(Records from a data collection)
# # # # # # #

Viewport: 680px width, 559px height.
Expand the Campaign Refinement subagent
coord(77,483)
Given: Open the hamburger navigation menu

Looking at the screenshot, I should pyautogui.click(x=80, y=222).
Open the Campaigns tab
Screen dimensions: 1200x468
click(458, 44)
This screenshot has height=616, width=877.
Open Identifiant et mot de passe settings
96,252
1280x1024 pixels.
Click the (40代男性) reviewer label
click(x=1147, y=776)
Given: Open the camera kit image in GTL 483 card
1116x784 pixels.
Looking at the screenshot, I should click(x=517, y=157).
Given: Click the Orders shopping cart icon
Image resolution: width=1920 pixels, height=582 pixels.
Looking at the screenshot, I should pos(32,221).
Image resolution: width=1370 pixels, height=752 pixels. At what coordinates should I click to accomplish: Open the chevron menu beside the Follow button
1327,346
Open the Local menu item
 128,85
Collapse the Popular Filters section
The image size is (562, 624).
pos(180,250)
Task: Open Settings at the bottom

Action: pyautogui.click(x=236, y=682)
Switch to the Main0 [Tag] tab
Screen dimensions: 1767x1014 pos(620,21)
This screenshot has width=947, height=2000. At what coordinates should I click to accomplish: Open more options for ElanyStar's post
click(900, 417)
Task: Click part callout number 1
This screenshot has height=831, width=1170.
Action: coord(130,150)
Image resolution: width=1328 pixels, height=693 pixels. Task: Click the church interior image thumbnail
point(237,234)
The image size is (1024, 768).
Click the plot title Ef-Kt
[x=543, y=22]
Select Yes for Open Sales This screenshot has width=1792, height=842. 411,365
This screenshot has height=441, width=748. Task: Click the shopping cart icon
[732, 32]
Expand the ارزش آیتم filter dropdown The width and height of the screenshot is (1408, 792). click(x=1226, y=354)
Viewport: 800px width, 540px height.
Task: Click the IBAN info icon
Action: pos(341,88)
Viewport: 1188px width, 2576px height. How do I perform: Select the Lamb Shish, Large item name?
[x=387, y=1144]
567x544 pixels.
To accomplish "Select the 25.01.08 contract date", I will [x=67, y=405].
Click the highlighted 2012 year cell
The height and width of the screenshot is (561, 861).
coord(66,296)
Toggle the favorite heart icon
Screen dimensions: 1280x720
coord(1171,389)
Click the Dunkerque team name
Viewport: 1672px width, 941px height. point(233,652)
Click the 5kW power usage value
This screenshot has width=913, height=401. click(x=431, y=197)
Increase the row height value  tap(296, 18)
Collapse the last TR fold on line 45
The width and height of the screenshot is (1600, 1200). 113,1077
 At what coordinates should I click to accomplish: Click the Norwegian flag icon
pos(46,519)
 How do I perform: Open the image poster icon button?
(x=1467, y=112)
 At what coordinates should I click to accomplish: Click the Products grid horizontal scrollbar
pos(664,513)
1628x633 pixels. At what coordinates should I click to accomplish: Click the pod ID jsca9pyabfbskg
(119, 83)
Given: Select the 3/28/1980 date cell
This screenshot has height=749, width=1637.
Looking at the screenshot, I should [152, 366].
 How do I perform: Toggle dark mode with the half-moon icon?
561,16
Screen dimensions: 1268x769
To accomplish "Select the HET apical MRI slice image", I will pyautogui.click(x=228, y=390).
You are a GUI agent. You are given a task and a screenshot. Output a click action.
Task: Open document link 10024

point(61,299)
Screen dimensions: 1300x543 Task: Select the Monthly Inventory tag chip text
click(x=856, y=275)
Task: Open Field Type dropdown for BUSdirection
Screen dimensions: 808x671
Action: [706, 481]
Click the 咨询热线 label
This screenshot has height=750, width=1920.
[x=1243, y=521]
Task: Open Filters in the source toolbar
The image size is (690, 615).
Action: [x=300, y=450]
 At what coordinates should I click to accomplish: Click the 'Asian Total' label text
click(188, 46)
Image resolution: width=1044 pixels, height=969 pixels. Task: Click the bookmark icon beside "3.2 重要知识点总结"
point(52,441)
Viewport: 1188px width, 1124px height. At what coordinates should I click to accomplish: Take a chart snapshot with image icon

# # # # # # #

### Work to be completed
Among the lines above, find each one containing the string "cell" and copy it.

### Response to the exercise
Click the highlighted 2012 year cell
Given: Select the 3/28/1980 date cell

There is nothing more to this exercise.